The house remained in the same family for more than one hundred fifty years. The last member of the family to occupy the home was Miss Addie Augusta Wert, great-granddaughter of Spencer and Ruth Marsh.

==Museum==
The Patrick R. Clements family owned the house from 1992 to 2002 when it was purchased by the Walker County, Georgia, Historical Society. In the summer of 2003, the house was purchased by Walker County from the Walker County Historical Society. Under an agreement with the county, the Walker County Historical Society manages the building, and through the Marsh House Community Task Force (Board of Trustees), raises funds for the operation and maintenance of the building and surrounding grounds.
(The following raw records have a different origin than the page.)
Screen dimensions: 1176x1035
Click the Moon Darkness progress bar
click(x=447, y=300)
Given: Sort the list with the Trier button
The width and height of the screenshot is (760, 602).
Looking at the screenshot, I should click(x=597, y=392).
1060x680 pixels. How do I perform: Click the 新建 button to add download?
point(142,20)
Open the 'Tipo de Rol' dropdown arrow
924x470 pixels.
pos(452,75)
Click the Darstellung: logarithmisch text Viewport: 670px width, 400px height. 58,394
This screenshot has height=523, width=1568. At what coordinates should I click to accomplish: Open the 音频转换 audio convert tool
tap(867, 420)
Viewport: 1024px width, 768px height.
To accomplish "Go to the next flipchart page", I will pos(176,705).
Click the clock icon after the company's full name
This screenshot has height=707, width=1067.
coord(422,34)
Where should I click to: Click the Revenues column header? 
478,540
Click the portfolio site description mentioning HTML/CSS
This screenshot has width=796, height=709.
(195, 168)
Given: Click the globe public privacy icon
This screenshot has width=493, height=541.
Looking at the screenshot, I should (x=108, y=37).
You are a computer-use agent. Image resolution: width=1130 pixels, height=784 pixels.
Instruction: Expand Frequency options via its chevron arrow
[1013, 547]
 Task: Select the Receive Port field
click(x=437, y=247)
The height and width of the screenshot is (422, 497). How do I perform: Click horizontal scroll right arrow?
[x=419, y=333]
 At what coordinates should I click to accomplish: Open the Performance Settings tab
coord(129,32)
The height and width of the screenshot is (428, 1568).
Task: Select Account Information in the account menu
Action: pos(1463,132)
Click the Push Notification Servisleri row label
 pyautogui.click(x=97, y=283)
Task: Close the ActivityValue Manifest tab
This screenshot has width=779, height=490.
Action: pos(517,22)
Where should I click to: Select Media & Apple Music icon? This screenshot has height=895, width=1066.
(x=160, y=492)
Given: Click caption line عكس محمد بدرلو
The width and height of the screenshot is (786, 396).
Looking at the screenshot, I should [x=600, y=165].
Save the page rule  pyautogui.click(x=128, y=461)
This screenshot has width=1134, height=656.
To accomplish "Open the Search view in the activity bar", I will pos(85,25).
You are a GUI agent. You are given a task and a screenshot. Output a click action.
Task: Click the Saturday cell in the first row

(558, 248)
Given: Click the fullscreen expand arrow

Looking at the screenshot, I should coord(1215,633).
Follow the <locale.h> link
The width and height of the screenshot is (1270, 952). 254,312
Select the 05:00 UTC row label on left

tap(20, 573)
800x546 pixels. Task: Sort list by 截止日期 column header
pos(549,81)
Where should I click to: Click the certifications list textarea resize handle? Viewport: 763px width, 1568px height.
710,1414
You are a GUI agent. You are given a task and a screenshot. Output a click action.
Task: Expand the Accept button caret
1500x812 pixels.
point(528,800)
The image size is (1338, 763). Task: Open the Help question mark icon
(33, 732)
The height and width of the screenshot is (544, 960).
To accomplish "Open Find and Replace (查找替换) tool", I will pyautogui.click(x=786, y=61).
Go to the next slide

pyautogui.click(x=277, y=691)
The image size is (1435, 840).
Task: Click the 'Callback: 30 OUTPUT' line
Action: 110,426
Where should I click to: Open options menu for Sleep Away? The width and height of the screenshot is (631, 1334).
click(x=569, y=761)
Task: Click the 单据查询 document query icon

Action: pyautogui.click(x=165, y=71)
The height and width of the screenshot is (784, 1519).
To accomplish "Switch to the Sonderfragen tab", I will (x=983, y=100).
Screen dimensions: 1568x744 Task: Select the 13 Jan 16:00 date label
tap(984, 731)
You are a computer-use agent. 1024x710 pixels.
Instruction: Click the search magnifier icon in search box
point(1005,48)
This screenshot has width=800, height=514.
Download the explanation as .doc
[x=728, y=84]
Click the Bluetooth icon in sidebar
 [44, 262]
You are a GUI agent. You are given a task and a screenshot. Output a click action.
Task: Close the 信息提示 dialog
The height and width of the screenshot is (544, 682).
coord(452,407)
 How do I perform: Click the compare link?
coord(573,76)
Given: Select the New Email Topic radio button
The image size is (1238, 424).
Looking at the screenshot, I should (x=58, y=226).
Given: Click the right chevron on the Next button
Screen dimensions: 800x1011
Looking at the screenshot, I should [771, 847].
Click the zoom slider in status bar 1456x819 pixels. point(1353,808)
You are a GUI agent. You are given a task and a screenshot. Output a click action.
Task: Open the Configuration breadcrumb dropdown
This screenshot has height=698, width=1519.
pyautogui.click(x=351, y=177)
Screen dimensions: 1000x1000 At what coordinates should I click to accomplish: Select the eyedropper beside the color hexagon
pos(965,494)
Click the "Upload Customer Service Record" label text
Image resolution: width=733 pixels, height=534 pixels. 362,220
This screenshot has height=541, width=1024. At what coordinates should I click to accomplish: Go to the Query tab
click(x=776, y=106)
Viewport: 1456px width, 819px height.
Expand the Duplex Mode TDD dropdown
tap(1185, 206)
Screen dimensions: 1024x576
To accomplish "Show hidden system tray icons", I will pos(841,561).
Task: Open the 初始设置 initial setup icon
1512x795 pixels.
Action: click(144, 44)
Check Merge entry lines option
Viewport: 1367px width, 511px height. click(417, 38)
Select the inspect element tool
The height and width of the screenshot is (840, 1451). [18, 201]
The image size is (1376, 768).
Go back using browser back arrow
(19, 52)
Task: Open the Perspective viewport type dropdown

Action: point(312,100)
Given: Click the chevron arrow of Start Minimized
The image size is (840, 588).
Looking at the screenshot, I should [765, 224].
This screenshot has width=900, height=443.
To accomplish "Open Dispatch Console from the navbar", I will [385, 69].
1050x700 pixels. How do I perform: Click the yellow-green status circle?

The Marsh House is open to the public from 1:30 until 3:30 on Thursday, Saturday, and Sunday afternoons. The Marsh House aims to serve as a major educational and cultural institution in Northwest Georgia and the greater Chattanooga area by providing in-depth tours led by trained interpreters, by offering historically accurate reenactments, by working with local schools to offer curriculum-targeted instructional experiences, and by hosting exhibits and events which promote understanding of Northwest Georgia's diverse peoples and history. More than 10,000 persons visit the house and grounds each year, many as a continuation of their visit to the Chickamauga and Chattanooga National Military Park, which is only 12 miles away.

The Marsh House Museum Board also manages the Chattooga Academy for educational programs across the lawn which Spencer Marsh helped to found and which is the oldest brick school house in Georgia.

==Significance of the Marsh-Warthen House==

The house is significant in the area of European settlement of North America. In the 18th and early 19th centuries, the Cherokee Nation included the area that would become Walker County. The Georgia Land Lottery of 1832 followed by the removal of the Cherokee by the federal government opened the area to white settlement. Spencer Marsh moved his family to La Fayette c.1835 from Newton County, Georgia, and became one of the pioneers of the county. During the early years of his life on the frontier, Mr. Marsh had many dealings with his Cherokee neighbors and was given the name Estachee by the Cherokee Indians. Marsh House history notes that one of his servants at the Marsh House, Ninatoya, was a Cherokee woman who was forced west on the Trail of Tears in the late 1830s. The home he built c. 1836-1837 is one of the few surviving houses from that period of early white settlement.

The Marsh-Warthen House is important to an understanding of social and cultural history due to Spencer Marsh's efforts to promote the welfare of the La Fayette area. As a community and business leader in La Fayette and Walker County, Marsh encouraged progress in the economic, educational, and religious life of the community. In addition to his influence as a local merchant Mr. Marsh helped organize the Trion Factory (in Chattooga County, south of La Fayette) in 1845, the first cotton mill in northwest Georgia. He served as an Inferior Court justice and as a state senator. He also donated the land for the Chattooga Academy (located just south of the Marsh-Warthen House and listed in the National Register on February 15, 1980) and served as a trustee for the academy and for the La Fayette Female Academy established soon thereafter. Mr. Marsh was an active member and major funder of the First Baptist Church of La Fayette, where his family and slaves attended. The Marsh household was a typical wealthy Southern household during the mid-19th century. The family coexisted and interacted closely with the African-American slaves who lived on the property and later with the African-American servants who lived in the main house. Spencer Marsh was thus a prominent local example of the kind of enterprising pioneer who helped settle Georgia's westward-moving frontier during the late 18th and early 19th Centuries through his contributions to the developing community's social, economic, and cultural life.